Any open data may be useful; but five tends to be the really exciting stuff. “[Linked data] uses a web architecture to link data together in a really cool way,” Rebecca said. “For example, if you go onto the BBC iPlayer, then you can see what song is playing, and the lyrics, and information about the singer – the BBC only holds one bit of this data; the rest is pulled in from other sources using linked data”.

Publish – you won’t be damned

The session moved on to discussing what data should be published as open data.

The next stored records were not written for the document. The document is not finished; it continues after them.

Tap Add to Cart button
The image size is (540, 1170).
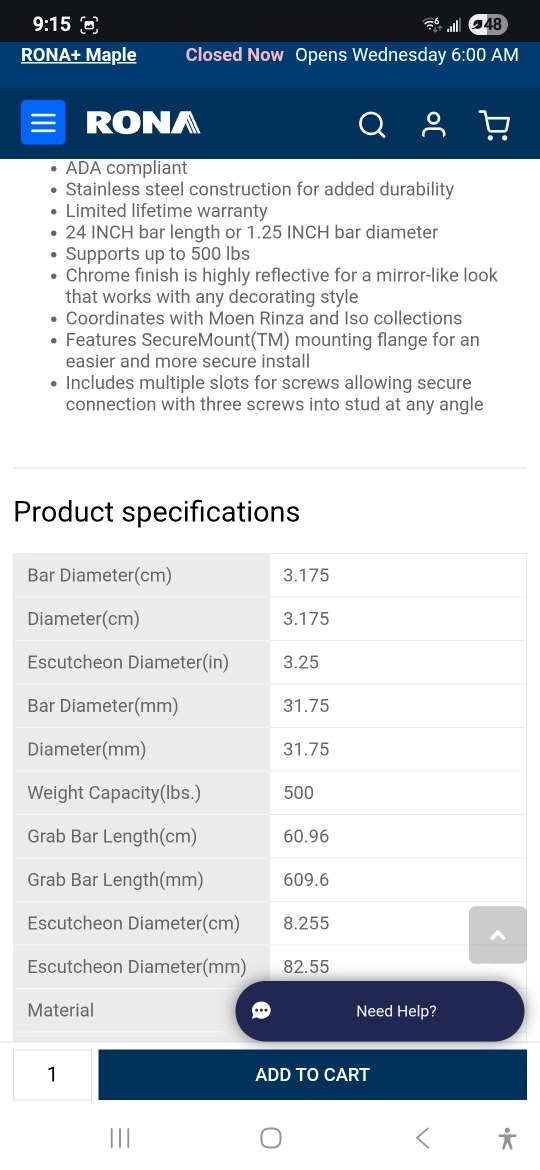[313, 1074]
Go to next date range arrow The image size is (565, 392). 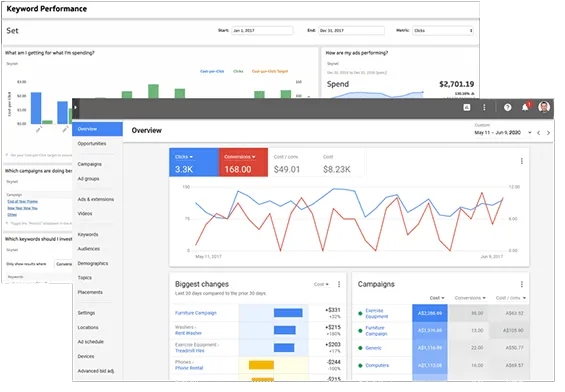tap(548, 133)
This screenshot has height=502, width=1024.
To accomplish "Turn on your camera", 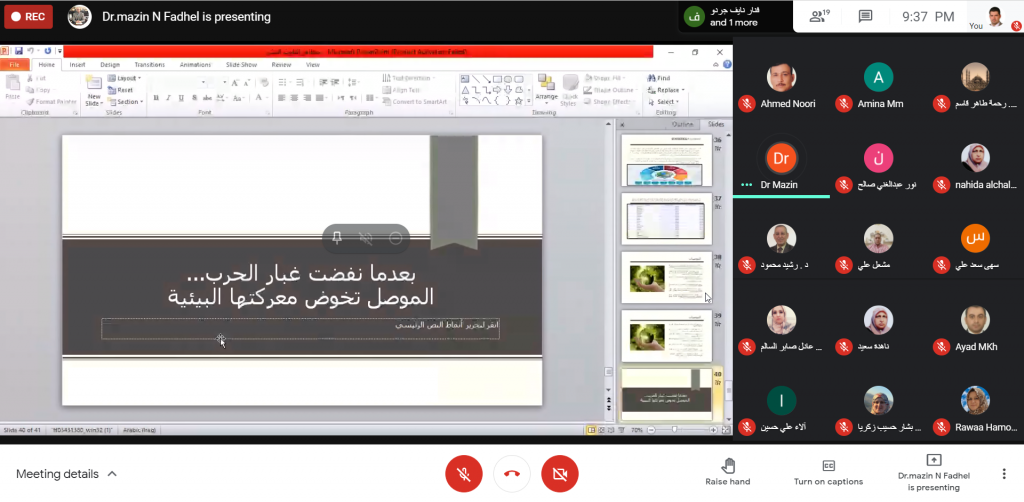I will point(559,473).
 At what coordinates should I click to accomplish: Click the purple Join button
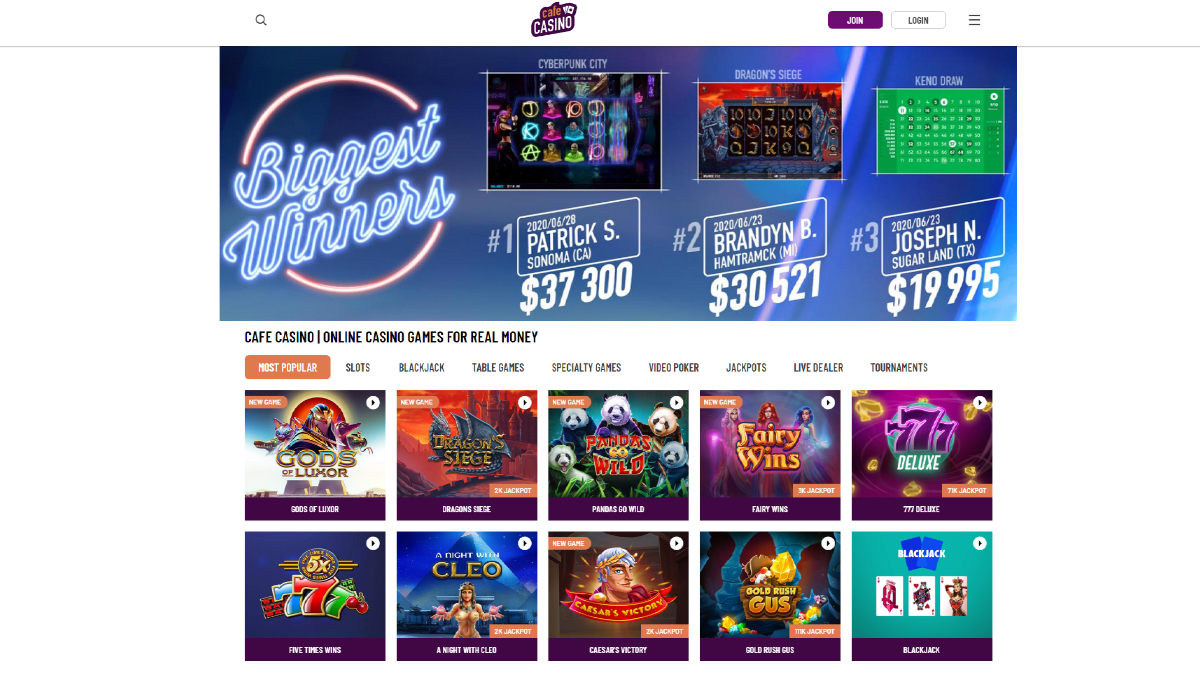coord(855,20)

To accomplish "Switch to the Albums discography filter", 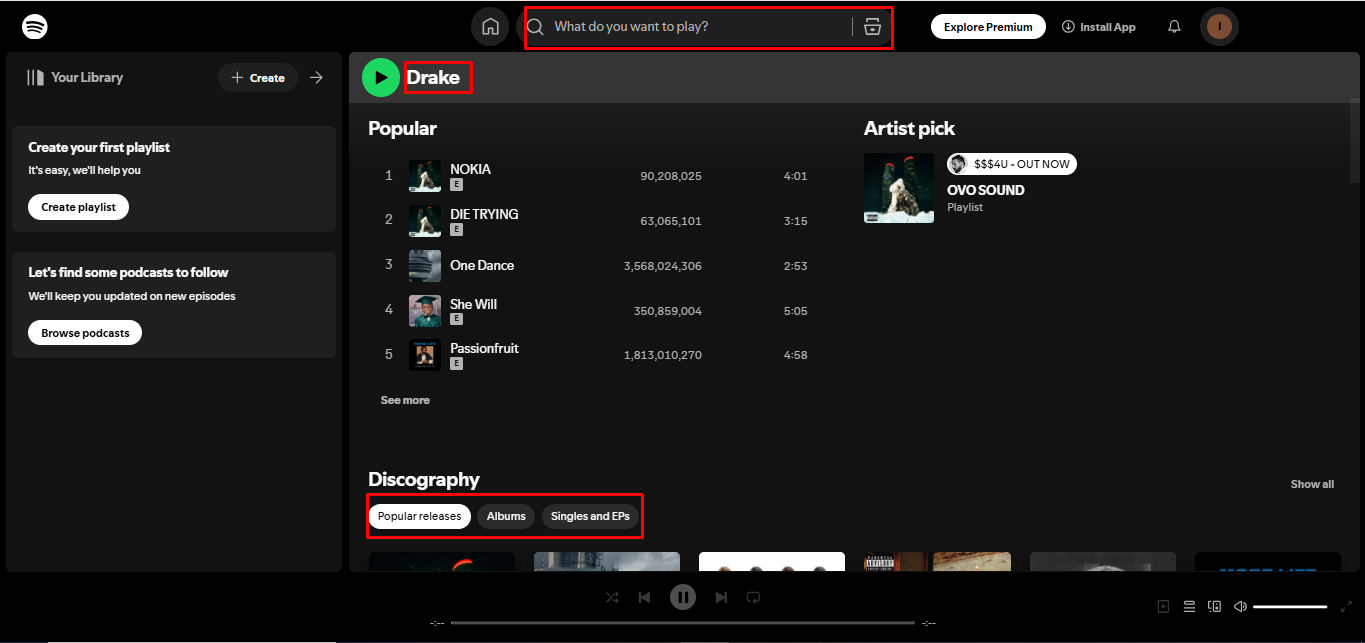I will click(x=506, y=516).
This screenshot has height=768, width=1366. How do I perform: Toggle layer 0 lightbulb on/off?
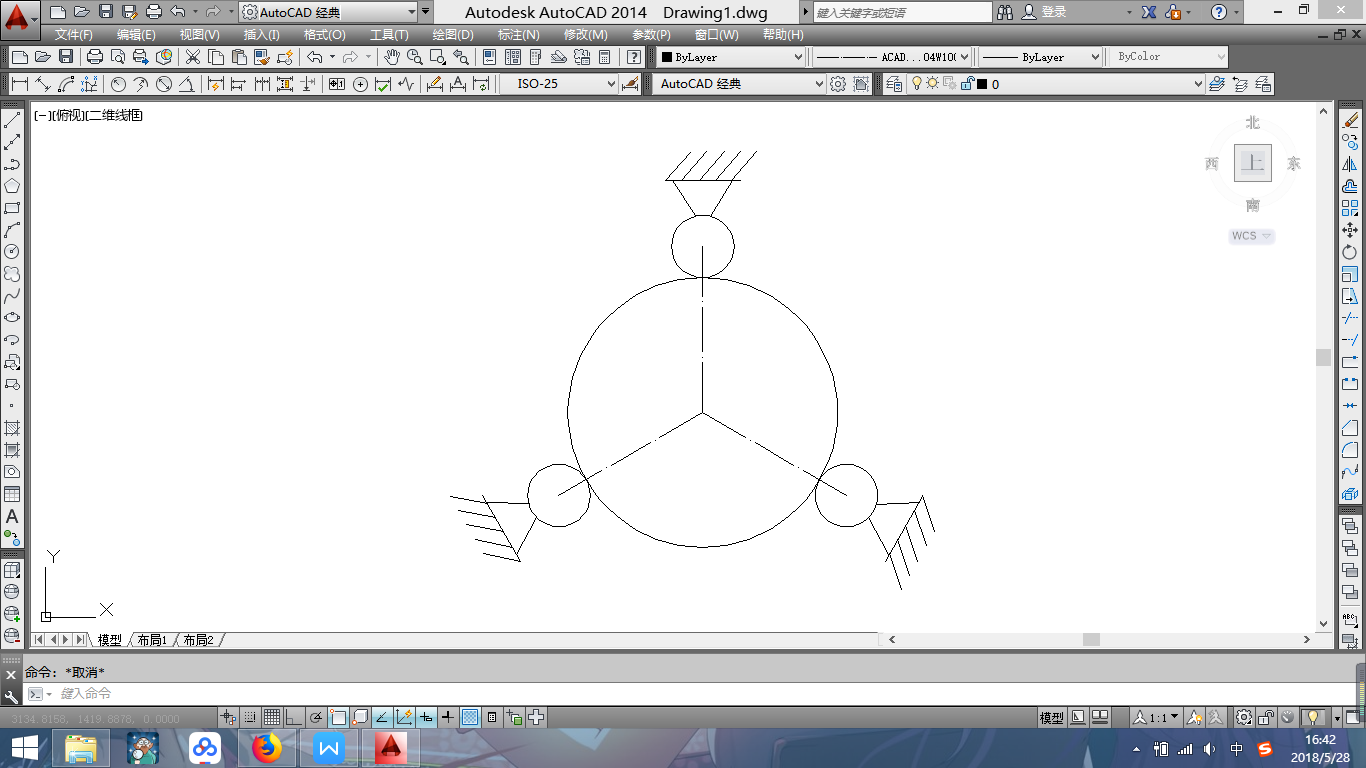(x=915, y=84)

Government departments, councils, and many other organisations can worry about what people will find useful and how to publish it; but participants advised the best thing to do is to “stick it on the internet”.

One participant from a government department said it had found that “if you publish it people will come to the good stuff”. Organisations can then maintain or improve the data-sets that prove popular, and just leave the data-sets that nobody is interested in.

Some companies are also interested in publishing their data as open data, but the session acknowledged this is harder, because they are committing to making an asset available for free, in what can be a very complex licensing environment.

Scream if you want to go faster

One participant asked if there was any training available in open data. xxx said there is a lot. “Start on Twitter,” she suggested, “the open data community is one of the friendliest you will find, and loads of people will help you.”

Then, there is the Open Data Institute, and its nodes, and events like Open Data Camp. “This is a great source of information,” she said, “and there are no stupid questions. Somebody uses a phrase or a three letter acronym that you don’t understand; challenge them.”